The chemistry lab is equipped with farinographs, extensographs, alveographs, amylographs, NIRs, mixolabs, and many other key equipment for laboratory control, Nikos Loulis said, and the experimental bakery is operated by professional bakers.
“Thus, we conduct practical tests that are based on real field knowledge,” he said. “In our experimental bakeries we are able to simulate real-life bakery conditions and stress our products to the extreme. Therefore, before shipping out any final flour, we are certain that it will perform to its best possible level.”
Loulis Mills has survived and thrived through difficult times
Although it is currently riding a wave of growth, Loulis Mills has endured many difficulties over its two-plus centuries in flour milling, including the Balkan wars of 1912-14, World War I, the Great Depression of the 1930s, World War II, the Greek Civil War of 1945-49, and the global financial crisis of 2008.
Most recently, the Greek financial crisis in the 2010s included a 25% drop in GDP, unemployment rising to 26%, and 35% of the country’s businesses closing their doors.
Nikos Loulis said despite these hardships, the company has never considered shutting down operations.
“We were, of course, affected as well by these adverse conditions, but we decided early on to see the Greek crisis as an opportunity and not as a threat,” he said. “Therefore, during the Greek financial crisis we tried to stay aggressive and thus were able to grow the milling business by 40% while also successfully entering the mixes and ingredients sector.
“We have always tried to make the best out of every situation and we always have understood that adversity is part of the path to success.”
It all began in 1782 when Zois Loulis started producing flour in a water-driven stone mill in the mountains of northern Greece. Nearly 240 years later, Loulis Mills is the leading flour milling company in Greece with an estimated 26% market share, milling 260,000 tonnes of wheat per year at two mills that have their own private port facilities.
“Throughout the centuries, each generation of the Loulis family added value and helped the company expand and grow into being today one of the leading flour milling companies in Europe,” said Nikos Loulis, chairman of Loulis Group. “I am the seventh generation of my family at the helm of the business and I hope that this is only the start.”
In the last 10 years, Loulis Group has increased its share of the Greek flour market by 45% and expanded into the Bulgarian and Romanian markets. It also entered the baking and pastry mixes and ingredients market in 2015 through its subsidiary, KENFOOD, and already has captured 10% of that market.
Loulis Group recently added a bakery school at its facility in Keratsini, Greece, that offers seminars to young and experienced bakers and pastry chefs aiming to further strengthen their theoretical and practical baking skills.
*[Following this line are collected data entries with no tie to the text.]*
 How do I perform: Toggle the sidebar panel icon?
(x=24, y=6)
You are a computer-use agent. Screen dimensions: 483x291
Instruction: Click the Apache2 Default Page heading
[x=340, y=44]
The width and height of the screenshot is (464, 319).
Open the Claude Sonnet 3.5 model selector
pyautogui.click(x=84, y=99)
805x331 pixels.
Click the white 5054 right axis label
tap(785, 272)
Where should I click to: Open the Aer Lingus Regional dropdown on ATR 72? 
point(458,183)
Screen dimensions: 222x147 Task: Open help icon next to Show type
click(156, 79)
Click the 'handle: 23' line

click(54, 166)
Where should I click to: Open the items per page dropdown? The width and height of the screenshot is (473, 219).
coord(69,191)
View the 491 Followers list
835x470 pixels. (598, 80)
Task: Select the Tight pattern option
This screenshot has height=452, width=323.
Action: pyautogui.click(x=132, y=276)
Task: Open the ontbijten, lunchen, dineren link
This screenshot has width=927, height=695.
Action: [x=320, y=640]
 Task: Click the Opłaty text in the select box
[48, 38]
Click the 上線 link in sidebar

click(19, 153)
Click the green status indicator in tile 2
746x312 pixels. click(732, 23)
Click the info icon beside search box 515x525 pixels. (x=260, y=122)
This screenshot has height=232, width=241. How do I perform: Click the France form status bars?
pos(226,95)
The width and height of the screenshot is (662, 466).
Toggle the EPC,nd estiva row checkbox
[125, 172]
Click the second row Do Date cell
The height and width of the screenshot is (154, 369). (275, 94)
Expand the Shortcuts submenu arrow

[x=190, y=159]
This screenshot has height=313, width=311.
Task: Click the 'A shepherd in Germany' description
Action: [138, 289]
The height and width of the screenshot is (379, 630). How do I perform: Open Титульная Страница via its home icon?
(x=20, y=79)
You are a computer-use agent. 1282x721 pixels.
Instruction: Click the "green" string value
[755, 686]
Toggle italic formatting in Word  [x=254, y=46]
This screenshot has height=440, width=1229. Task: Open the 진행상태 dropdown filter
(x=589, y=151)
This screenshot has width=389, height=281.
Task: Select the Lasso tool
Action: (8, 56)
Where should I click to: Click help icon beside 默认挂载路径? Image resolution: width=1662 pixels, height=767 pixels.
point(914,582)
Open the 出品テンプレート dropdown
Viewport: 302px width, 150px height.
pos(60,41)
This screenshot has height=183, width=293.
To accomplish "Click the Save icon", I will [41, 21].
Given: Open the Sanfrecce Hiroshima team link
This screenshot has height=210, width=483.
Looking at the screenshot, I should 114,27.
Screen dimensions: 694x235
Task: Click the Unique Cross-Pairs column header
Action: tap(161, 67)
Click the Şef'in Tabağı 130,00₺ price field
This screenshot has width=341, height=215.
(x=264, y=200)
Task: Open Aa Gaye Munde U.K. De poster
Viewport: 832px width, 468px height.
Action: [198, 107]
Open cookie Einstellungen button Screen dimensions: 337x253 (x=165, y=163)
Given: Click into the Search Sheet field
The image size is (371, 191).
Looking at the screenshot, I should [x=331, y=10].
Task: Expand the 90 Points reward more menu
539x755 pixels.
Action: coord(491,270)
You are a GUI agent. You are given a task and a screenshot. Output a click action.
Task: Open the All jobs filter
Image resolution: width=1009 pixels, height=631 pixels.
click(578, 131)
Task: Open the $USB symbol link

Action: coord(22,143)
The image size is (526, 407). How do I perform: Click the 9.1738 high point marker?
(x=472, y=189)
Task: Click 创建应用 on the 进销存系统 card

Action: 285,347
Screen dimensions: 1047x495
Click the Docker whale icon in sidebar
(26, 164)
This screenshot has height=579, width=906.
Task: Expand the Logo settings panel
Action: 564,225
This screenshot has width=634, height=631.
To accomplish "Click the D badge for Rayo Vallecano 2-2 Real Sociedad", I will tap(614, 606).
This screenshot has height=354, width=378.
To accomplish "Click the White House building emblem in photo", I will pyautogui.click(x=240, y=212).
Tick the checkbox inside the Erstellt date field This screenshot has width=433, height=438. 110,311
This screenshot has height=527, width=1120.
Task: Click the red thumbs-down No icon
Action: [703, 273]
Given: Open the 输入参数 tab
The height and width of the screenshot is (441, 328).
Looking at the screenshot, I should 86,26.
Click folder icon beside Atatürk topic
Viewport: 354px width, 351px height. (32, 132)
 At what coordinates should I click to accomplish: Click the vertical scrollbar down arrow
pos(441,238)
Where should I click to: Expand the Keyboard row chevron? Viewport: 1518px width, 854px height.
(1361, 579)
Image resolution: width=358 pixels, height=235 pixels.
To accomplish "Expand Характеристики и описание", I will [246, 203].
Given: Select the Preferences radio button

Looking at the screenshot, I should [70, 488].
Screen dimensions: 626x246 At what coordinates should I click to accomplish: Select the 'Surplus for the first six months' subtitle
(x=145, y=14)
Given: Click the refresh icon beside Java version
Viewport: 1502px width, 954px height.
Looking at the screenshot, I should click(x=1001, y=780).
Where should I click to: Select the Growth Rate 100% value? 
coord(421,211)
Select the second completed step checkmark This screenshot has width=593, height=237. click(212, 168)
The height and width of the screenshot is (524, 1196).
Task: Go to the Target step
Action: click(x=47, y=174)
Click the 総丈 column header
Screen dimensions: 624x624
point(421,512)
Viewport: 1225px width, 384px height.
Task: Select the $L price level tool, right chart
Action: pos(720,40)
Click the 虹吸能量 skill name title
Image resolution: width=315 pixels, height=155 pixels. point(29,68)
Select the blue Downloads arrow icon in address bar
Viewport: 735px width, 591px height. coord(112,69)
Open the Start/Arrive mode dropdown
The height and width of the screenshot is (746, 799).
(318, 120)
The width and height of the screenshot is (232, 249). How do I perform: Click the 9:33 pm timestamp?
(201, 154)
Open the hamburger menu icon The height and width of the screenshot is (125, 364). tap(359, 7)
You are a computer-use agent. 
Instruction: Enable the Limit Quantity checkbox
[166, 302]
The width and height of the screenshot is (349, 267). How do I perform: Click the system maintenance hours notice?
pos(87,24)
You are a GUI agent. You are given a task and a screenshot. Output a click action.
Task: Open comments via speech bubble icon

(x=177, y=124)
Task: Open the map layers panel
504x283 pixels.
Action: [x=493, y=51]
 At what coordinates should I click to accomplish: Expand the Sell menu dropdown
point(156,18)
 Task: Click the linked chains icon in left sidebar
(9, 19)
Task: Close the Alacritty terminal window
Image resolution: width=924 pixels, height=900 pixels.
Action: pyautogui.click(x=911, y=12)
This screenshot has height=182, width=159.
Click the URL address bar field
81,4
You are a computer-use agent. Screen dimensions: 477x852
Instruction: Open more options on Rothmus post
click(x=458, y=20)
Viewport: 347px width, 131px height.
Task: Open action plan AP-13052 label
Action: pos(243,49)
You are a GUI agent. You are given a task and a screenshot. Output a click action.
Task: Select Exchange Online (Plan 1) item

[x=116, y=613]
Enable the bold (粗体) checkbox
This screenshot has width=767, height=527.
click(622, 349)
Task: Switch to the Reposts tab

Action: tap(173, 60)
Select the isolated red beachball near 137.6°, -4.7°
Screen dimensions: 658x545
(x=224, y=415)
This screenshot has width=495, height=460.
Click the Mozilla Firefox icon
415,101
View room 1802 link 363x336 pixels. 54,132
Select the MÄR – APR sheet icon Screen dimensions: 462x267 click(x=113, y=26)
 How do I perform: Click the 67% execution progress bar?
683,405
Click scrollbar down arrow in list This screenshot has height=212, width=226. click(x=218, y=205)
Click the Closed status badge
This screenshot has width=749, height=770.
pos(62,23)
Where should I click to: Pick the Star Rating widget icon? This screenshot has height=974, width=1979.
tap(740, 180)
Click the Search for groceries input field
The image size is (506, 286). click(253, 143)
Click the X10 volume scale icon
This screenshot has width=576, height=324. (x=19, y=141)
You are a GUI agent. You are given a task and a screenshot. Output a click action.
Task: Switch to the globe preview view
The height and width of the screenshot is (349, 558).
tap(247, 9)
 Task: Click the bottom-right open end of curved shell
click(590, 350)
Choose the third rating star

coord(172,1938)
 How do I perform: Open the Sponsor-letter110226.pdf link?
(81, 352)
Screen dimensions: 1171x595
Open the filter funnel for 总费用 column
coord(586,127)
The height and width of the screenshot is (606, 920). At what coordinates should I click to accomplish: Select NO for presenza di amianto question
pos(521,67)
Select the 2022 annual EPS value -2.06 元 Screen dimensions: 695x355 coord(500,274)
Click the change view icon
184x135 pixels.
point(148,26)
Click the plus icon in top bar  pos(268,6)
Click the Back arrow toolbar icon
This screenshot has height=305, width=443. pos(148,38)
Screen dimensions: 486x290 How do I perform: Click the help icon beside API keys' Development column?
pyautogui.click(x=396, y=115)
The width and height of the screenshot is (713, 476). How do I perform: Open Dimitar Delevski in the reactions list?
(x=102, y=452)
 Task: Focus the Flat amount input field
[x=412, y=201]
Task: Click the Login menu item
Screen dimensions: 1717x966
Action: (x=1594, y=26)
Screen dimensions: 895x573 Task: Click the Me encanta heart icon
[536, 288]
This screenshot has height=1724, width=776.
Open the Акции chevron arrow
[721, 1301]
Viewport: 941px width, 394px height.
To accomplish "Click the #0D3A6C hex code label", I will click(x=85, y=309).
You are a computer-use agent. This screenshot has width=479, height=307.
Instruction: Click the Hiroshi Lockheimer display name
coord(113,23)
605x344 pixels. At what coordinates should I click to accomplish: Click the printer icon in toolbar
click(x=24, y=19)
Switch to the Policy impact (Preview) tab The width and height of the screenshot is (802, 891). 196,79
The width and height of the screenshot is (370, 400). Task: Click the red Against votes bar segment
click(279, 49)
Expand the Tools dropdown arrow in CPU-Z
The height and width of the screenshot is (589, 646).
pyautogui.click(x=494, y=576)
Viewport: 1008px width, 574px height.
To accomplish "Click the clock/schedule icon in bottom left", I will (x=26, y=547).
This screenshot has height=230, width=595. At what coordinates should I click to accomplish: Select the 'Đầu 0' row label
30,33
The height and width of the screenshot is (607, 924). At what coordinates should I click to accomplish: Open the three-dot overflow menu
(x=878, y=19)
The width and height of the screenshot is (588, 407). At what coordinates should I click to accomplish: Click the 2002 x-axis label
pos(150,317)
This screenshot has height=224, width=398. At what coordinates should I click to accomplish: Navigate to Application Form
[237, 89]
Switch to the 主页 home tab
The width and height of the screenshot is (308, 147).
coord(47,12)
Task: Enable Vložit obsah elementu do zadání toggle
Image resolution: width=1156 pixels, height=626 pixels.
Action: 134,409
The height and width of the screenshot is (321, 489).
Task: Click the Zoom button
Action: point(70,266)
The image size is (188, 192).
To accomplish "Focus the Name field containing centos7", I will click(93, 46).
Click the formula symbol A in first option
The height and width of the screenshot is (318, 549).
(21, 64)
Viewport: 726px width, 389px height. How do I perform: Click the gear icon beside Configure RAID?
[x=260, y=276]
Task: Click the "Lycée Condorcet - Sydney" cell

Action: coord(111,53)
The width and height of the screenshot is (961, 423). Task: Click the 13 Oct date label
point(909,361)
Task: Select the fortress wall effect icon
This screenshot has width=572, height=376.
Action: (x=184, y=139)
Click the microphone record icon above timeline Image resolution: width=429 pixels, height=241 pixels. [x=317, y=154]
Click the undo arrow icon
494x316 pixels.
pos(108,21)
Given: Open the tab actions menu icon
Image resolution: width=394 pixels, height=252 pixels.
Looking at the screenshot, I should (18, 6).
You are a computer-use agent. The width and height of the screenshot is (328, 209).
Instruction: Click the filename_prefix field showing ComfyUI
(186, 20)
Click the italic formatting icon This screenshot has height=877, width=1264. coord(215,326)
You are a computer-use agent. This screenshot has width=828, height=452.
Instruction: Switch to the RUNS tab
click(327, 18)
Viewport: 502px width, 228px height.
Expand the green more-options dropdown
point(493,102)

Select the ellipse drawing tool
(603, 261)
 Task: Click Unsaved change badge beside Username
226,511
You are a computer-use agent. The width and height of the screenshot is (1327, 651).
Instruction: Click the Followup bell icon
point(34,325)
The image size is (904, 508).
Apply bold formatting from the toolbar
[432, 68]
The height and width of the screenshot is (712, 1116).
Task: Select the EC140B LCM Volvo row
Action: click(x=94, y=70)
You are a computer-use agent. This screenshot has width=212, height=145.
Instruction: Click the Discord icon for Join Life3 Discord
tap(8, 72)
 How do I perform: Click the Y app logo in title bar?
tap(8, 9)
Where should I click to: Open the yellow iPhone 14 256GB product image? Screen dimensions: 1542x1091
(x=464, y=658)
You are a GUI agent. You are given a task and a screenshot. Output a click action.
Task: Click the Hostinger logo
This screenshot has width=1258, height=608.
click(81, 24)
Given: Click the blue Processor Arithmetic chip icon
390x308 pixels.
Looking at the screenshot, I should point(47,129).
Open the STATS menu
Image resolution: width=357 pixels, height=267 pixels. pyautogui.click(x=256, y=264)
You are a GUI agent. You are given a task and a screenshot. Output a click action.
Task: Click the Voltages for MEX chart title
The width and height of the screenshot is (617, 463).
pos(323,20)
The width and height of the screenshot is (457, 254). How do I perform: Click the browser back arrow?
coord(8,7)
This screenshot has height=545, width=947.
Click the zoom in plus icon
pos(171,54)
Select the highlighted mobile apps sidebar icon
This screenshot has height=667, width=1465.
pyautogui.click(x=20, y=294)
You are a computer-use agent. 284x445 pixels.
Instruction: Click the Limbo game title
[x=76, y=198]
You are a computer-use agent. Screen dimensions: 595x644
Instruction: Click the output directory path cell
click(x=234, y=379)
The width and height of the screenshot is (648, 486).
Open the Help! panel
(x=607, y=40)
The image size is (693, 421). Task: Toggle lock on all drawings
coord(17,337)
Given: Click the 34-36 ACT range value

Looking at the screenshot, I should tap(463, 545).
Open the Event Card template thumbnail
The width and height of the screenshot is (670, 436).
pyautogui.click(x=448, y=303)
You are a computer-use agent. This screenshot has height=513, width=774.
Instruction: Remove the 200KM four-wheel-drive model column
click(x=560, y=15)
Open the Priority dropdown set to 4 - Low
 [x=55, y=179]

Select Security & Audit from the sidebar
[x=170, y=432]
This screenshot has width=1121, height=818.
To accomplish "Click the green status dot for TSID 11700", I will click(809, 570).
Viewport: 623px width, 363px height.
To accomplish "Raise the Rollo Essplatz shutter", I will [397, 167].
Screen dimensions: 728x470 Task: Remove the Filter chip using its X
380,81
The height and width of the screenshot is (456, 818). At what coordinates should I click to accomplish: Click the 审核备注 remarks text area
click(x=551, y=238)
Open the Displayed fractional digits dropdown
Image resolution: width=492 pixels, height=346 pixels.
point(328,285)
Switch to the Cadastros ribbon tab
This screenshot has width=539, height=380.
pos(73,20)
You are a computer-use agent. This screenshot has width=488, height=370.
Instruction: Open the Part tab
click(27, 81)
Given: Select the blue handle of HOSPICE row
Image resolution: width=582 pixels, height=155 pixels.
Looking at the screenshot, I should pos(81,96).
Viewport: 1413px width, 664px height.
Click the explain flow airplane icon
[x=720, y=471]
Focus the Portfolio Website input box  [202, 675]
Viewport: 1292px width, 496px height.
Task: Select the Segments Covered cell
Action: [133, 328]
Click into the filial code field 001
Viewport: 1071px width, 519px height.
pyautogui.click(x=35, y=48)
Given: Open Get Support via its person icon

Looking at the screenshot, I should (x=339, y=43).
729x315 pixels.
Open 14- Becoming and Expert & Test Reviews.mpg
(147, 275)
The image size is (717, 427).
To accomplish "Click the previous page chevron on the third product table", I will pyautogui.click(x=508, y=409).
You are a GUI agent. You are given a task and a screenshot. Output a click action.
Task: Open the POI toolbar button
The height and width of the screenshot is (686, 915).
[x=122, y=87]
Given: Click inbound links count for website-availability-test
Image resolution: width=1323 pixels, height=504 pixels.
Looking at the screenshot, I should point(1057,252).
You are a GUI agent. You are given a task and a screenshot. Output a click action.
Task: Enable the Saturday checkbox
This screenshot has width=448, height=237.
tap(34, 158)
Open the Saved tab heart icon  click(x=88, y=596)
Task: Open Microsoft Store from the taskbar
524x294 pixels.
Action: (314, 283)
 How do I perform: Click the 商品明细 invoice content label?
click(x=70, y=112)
“Our seminars are based in one of our three main education topics: Baking and Pastry, Food Science and Bakery business management,” Nikos Loulis said. “Our vision is to help shape the future of the qualitative and customer-focused baking market in Greece.”
Loulis Group has a flour milling complex in Sourpi, Greece, that includes three wheat mills, one durum mill and one organic mill for a total processing capacity of 1,100 tonnes of wheat per day, and in Kertsini, which has a wheat processing capacity of 300 tonnes per day. The company also has a mixing plant in Thiva, with seven independent mixing units that produce flour mixes, improvers and other baking and pastry ingredients.
“We are the leader when it comes to supplying artisan bakeries in Greece through our own network of 35 salesmen who cover every inch of the Greek market, while also we are the leading supplier for large industrial (bakers) as well,” he said. “Our company also owns the St. George Mills brand, which is the leading consumer brand for flour and bakery mixes in Greece.”
As for the company’s future, Nikos Loulis said he will continue to focus on long-term goals rather than a “quarter-to-quarter” approach that seeks to maximize profit in the short run.